Je suis au volant encore une fois, de retour dans le nord de l’Ontario. Je suis en train de retracer chemin jusqu'à Chapleau pour assister à une cérémonie pour honorer les enfants morts dans l'école résidentielle de la ville.

C'est une partie de l'Ontario que je connais bien. Je suis venu au nord de l’Ontario pour la première fois en mai 1989. Mon travail d’été consistait à planter des arbres dans une forêt proche de la ville voisine, Timmins. A ce moment là, j’avais déjà vécu en Espagne en échange, et j’avais passé une première année d’université aux États-Unis.

C’était un rythme de vie difficile. J'avais souvent de la glace sur ma tente le matin.  Pour soulager ma soif durant mes 12 heures de travail dans les vastes bandes de terrain déforesté, je buvais de l’eau purifiée avec de l'eau de Javel pour ne pas attraper la fièvre du castor.

Nous passions nos soirées autour du feu de camp où j'essayais sans succès de charmer la belle Janine de Montréal. Elle prêtait plus d'attention à Serge et sa guitare qui connaissait toutes les paroles de Beau Dommage.
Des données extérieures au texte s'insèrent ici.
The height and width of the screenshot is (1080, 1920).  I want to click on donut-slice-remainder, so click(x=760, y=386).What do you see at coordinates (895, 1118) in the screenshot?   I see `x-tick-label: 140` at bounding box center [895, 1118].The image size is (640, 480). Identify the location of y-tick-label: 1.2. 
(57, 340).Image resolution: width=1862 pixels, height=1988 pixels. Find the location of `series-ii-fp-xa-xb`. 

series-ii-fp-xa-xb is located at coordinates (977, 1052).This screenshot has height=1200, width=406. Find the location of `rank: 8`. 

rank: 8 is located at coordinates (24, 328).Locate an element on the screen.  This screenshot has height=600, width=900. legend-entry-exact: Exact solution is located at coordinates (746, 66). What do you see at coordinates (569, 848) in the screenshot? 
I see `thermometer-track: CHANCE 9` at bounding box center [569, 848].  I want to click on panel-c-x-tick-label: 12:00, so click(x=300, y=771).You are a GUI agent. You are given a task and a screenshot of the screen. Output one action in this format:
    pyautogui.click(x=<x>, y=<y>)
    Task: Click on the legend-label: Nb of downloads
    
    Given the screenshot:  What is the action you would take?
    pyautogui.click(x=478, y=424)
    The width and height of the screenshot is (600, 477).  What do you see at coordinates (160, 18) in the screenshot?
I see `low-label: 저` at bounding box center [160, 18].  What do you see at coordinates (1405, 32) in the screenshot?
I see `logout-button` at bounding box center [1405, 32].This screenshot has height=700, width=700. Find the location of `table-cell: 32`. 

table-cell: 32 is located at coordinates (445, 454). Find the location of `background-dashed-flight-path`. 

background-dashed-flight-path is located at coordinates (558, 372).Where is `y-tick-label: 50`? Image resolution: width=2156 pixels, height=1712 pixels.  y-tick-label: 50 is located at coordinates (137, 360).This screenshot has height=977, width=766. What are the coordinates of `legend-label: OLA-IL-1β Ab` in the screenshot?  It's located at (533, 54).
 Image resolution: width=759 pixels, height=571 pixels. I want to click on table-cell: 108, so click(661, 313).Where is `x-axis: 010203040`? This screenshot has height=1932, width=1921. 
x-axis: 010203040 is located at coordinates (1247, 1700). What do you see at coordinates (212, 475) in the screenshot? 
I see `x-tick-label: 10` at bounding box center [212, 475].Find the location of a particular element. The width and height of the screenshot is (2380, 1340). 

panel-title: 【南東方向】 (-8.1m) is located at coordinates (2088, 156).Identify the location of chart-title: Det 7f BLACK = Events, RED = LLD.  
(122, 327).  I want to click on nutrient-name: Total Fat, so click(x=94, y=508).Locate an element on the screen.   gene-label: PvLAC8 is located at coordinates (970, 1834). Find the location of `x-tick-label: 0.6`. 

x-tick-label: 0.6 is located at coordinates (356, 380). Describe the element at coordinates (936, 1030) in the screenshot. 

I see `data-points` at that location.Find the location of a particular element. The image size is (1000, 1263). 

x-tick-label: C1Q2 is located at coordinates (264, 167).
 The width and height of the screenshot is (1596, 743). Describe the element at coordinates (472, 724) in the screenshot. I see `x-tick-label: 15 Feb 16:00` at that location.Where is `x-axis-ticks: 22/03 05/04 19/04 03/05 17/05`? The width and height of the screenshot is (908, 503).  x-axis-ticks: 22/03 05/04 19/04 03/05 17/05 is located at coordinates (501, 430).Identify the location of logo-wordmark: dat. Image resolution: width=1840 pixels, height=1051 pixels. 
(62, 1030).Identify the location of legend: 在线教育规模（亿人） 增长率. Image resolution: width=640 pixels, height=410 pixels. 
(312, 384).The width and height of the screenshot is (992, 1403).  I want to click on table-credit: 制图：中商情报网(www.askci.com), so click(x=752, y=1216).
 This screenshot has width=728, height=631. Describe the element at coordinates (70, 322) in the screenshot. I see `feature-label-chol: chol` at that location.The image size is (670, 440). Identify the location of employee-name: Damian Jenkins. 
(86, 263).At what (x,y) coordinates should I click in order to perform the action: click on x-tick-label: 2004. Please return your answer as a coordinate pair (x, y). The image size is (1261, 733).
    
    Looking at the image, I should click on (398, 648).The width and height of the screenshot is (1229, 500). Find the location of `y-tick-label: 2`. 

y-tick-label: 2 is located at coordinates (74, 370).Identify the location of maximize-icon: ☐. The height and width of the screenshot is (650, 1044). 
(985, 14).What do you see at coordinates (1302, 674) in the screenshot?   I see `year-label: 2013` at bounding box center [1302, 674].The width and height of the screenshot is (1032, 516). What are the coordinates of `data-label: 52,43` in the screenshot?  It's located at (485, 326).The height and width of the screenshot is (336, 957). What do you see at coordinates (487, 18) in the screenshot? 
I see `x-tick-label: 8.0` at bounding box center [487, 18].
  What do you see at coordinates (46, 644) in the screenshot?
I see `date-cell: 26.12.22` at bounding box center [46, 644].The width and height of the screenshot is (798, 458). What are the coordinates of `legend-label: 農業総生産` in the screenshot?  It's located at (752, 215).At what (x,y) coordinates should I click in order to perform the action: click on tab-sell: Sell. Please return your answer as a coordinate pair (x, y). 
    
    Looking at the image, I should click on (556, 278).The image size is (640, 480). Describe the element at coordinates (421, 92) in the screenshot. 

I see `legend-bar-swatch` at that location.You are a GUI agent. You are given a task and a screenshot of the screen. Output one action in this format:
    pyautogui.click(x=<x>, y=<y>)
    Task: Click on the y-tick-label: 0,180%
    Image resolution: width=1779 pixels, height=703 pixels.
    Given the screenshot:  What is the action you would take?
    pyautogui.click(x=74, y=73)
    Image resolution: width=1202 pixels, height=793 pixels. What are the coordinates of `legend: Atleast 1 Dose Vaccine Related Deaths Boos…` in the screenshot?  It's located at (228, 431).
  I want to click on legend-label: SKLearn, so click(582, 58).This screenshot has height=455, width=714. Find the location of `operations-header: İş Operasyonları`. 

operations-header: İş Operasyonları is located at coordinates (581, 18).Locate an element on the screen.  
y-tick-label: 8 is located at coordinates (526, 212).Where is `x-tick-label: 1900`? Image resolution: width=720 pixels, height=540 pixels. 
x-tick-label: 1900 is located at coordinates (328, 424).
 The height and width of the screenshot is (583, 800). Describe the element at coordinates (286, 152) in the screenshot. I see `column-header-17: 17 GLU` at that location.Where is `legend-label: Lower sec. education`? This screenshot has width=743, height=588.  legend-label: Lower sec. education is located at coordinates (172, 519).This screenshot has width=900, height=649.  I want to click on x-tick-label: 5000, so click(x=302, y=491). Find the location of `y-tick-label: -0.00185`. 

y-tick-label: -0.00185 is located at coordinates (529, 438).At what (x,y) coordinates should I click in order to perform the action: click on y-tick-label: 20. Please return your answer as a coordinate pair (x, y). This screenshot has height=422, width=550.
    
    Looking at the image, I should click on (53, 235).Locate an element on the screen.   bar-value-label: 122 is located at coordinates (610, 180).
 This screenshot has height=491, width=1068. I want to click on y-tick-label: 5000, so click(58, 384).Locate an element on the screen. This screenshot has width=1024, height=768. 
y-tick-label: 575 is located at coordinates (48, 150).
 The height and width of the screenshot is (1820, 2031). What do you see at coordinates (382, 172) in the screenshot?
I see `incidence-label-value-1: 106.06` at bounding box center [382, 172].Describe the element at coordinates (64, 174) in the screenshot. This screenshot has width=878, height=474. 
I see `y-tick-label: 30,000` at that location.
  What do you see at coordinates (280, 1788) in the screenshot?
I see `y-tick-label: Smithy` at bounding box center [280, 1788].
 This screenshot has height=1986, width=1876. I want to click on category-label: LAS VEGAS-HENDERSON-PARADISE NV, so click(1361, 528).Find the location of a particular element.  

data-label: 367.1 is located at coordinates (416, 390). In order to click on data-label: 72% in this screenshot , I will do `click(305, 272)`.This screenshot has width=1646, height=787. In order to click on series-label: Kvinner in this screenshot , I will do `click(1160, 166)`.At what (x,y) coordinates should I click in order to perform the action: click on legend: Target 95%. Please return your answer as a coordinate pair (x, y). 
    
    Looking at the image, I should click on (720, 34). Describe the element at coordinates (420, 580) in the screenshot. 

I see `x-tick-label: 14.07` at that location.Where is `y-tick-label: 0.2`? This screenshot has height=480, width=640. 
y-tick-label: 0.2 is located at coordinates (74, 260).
Quand je voulais me distraire, je lançais toujours des débats politiques - parfois avec le contremaître de Toronto qui songeait à une carrière en affaires, d'autres fois avec les ouvriers sud-africains qui finançaient leurs voyages internationaux avec les profits de leur main d'oeuvre du grand nord canadien.

Jamais dans ma vie je ne me suis senti plus canadien que cet été passé parmi les pins blancs du nord ontarien.

Ce n'était que beaucoup plus tard que j'ai appris le rôle central que cette région a joué dans notre histoire, ce terrain de rencontre entre Cree et Anishnaabe, entre le français et l'anglais. Une terre qui n'a pas connu la colonisation avant le 20e siècle et dont la transition était aussi brutale que rapide.